Source material:
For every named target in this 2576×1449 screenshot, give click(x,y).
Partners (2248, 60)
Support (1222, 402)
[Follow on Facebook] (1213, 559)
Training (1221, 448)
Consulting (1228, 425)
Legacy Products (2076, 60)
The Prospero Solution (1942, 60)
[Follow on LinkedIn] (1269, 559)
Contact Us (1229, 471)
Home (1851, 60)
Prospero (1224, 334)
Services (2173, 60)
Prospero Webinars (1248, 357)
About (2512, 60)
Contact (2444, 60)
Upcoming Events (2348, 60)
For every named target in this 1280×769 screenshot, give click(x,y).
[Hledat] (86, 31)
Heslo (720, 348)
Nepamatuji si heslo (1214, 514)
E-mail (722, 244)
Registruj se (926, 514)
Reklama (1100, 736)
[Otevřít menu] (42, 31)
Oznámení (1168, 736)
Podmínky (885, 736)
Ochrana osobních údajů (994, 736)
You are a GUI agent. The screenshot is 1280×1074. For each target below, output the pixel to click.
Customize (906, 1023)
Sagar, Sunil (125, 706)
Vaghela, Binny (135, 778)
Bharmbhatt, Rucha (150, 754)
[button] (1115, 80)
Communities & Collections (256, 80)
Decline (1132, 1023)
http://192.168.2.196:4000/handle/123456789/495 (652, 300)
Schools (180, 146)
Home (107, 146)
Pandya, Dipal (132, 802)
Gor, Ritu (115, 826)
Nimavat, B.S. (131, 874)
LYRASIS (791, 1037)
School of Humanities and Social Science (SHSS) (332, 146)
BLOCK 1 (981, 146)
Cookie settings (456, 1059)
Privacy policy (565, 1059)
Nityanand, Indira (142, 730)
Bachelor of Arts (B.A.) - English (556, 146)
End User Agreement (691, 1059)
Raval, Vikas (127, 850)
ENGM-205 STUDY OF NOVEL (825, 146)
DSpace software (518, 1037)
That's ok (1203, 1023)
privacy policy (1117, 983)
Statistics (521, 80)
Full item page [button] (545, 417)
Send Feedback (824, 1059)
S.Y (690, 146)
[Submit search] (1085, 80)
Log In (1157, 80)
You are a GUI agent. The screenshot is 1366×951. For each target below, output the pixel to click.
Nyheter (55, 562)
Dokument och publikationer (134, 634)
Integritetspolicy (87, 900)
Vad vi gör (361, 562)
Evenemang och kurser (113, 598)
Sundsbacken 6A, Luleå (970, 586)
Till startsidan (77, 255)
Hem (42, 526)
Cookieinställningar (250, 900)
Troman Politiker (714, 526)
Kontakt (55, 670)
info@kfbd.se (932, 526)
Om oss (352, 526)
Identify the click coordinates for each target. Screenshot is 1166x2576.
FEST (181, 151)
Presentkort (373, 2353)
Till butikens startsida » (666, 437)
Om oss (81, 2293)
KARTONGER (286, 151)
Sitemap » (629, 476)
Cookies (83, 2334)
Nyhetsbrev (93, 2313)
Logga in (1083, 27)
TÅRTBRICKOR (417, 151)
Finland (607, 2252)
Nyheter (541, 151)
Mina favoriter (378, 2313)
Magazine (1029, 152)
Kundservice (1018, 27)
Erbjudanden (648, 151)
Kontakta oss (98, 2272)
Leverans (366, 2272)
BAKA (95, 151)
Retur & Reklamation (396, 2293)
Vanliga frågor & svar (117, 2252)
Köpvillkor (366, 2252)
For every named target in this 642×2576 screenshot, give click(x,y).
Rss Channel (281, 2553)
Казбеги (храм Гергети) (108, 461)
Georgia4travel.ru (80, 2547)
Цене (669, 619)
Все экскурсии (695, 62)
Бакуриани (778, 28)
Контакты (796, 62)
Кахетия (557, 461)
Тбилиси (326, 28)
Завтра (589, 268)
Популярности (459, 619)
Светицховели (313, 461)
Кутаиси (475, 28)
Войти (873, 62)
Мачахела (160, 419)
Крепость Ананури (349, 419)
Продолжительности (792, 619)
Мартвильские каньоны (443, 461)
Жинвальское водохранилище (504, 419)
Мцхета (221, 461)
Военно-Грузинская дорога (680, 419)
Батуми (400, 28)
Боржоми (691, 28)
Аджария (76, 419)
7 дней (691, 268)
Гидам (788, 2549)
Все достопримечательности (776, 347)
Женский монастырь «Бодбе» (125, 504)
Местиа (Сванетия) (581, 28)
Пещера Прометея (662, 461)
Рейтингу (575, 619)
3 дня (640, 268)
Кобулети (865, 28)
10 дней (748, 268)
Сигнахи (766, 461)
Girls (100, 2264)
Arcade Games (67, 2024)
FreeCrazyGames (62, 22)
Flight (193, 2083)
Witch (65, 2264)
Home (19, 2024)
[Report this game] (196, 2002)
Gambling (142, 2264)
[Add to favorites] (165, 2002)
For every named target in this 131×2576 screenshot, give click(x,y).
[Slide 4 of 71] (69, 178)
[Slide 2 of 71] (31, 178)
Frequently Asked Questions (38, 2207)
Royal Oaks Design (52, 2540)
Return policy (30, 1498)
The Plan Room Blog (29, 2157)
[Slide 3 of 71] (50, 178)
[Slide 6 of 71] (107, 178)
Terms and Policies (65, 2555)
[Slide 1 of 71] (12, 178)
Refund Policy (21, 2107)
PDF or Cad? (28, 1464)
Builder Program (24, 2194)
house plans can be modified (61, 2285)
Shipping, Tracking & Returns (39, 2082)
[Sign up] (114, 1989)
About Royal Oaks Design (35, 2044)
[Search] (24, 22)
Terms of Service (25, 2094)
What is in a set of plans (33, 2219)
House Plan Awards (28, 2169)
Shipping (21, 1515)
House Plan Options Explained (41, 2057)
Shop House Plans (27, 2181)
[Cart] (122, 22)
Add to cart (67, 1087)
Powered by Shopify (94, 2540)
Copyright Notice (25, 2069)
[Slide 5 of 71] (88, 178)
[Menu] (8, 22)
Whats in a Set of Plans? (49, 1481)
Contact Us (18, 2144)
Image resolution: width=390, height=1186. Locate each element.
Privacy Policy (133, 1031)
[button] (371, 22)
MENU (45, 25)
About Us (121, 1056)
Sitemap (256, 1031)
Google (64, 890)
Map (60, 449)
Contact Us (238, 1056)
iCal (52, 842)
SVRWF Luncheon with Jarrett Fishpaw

About this exercise:
Reproduce the records exactly as they appear.

Your response:
For every named target in this 2576×1449 screenshot, give click(x,y).
Partners (2248, 60)
Support (1222, 402)
[Follow on Facebook] (1213, 559)
Training (1221, 448)
Consulting (1228, 425)
Legacy Products (2076, 60)
The Prospero Solution (1942, 60)
[Follow on LinkedIn] (1269, 559)
Contact Us (1229, 471)
Home (1851, 60)
Prospero (1224, 334)
Services (2173, 60)
Prospero Webinars (1248, 357)
About (2512, 60)
Contact (2444, 60)
Upcoming Events (2348, 60)
For every named target in this 1280×769 screenshot, give click(x,y).
[Hledat] (86, 31)
Heslo (720, 348)
Nepamatuji si heslo (1214, 514)
E-mail (722, 244)
Registruj se (926, 514)
Reklama (1100, 736)
[Otevřít menu] (42, 31)
Oznámení (1168, 736)
Podmínky (885, 736)
Ochrana osobních údajů (994, 736)
You are a GUI agent. The screenshot is 1280×1074. For each target below, output the pixel to click.
Customize (906, 1023)
Sagar, Sunil (125, 706)
Vaghela, Binny (135, 778)
Bharmbhatt, Rucha (150, 754)
[button] (1115, 80)
Communities & Collections (256, 80)
Decline (1132, 1023)
http://192.168.2.196:4000/handle/123456789/495 (652, 300)
Schools (180, 146)
Home (107, 146)
Pandya, Dipal (132, 802)
Gor, Ritu (115, 826)
Nimavat, B.S. (131, 874)
LYRASIS (791, 1037)
School of Humanities and Social Science (SHSS) (332, 146)
BLOCK 1 (981, 146)
Cookie settings (456, 1059)
Privacy policy (565, 1059)
Nityanand, Indira (142, 730)
Bachelor of Arts (B.A.) - English (556, 146)
End User Agreement (691, 1059)
Raval, Vikas (127, 850)
ENGM-205 STUDY OF NOVEL (825, 146)
DSpace software (518, 1037)
That's ok (1203, 1023)
privacy policy (1117, 983)
Statistics (521, 80)
Full item page [button] (545, 417)
Send Feedback (824, 1059)
S.Y (690, 146)
[Submit search] (1085, 80)
Log In (1157, 80)
You are a GUI agent. The screenshot is 1366×951. For each target below, output the pixel to click.
Nyheter (55, 562)
Dokument och publikationer (134, 634)
Integritetspolicy (87, 900)
Vad vi gör (361, 562)
Evenemang och kurser (113, 598)
Sundsbacken 6A, Luleå (970, 586)
Till startsidan (77, 255)
Hem (42, 526)
Cookieinställningar (250, 900)
Troman Politiker (714, 526)
Kontakt (55, 670)
info@kfbd.se (932, 526)
Om oss (352, 526)
Identify the click coordinates for each target. Screenshot is 1166x2576.
FEST (181, 151)
Presentkort (373, 2353)
Till butikens startsida » (666, 437)
Om oss (81, 2293)
KARTONGER (286, 151)
Sitemap » (629, 476)
Cookies (83, 2334)
Nyhetsbrev (93, 2313)
Logga in (1083, 27)
TÅRTBRICKOR (417, 151)
Finland (607, 2252)
Nyheter (541, 151)
Mina favoriter (378, 2313)
Magazine (1029, 152)
Kundservice (1018, 27)
Erbjudanden (648, 151)
Kontakta oss (98, 2272)
Leverans (366, 2272)
BAKA (95, 151)
Retur & Reklamation (396, 2293)
Vanliga frågor & svar (117, 2252)
Köpvillkor (366, 2252)
For every named target in this 642×2576 screenshot, give click(x,y).
Rss Channel (281, 2553)
Казбеги (храм Гергети) (108, 461)
Georgia4travel.ru (80, 2547)
Цене (669, 619)
Все экскурсии (695, 62)
Бакуриани (778, 28)
Контакты (796, 62)
Кахетия (557, 461)
Тбилиси (326, 28)
Завтра (589, 268)
Популярности (459, 619)
Светицховели (313, 461)
Кутаиси (475, 28)
Войти (873, 62)
Мачахела (160, 419)
Крепость Ананури (349, 419)
Продолжительности (792, 619)
Мартвильские каньоны (443, 461)
Жинвальское водохранилище (504, 419)
Мцхета (221, 461)
Военно-Грузинская дорога (680, 419)
Батуми (400, 28)
Боржоми (691, 28)
Аджария (76, 419)
7 дней (691, 268)
Гидам (788, 2549)
Все достопримечательности (776, 347)
Женский монастырь «Бодбе» (125, 504)
Местиа (Сванетия) (581, 28)
Пещера Прометея (662, 461)
Рейтингу (575, 619)
3 дня (640, 268)
Кобулети (865, 28)
10 дней (748, 268)
Сигнахи (766, 461)
Girls (100, 2264)
Arcade Games (67, 2024)
FreeCrazyGames (62, 22)
Flight (193, 2083)
Witch (65, 2264)
Home (19, 2024)
[Report this game] (196, 2002)
Gambling (142, 2264)
[Add to favorites] (165, 2002)
For every named target in this 131×2576 screenshot, give click(x,y).
[Slide 4 of 71] (69, 178)
[Slide 2 of 71] (31, 178)
Frequently Asked Questions (38, 2207)
Royal Oaks Design (52, 2540)
Return policy (30, 1498)
The Plan Room Blog (29, 2157)
[Slide 3 of 71] (50, 178)
[Slide 6 of 71] (107, 178)
Terms and Policies (65, 2555)
[Slide 1 of 71] (12, 178)
Refund Policy (21, 2107)
PDF or Cad? (28, 1464)
Builder Program (24, 2194)
house plans can be modified (61, 2285)
Shipping, Tracking & Returns (39, 2082)
[Sign up] (114, 1989)
About Royal Oaks Design (35, 2044)
[Search] (24, 22)
Terms of Service (25, 2094)
What is in a set of plans (33, 2219)
House Plan Awards (28, 2169)
Shipping (21, 1515)
House Plan Options Explained (41, 2057)
Shop House Plans (27, 2181)
[Cart] (122, 22)
Add to cart (67, 1087)
Powered by Shopify (94, 2540)
Copyright Notice (25, 2069)
[Slide 5 of 71] (88, 178)
[Menu] (8, 22)
Whats in a Set of Plans? (49, 1481)
Contact Us (18, 2144)
Image resolution: width=390, height=1186. Locate each element.
Privacy Policy (133, 1031)
[button] (371, 22)
MENU (45, 25)
About Us (121, 1056)
Sitemap (256, 1031)
Google (64, 890)
Map (60, 449)
Contact Us (238, 1056)
iCal (52, 842)
SVRWF Luncheon with Jarrett Fishpaw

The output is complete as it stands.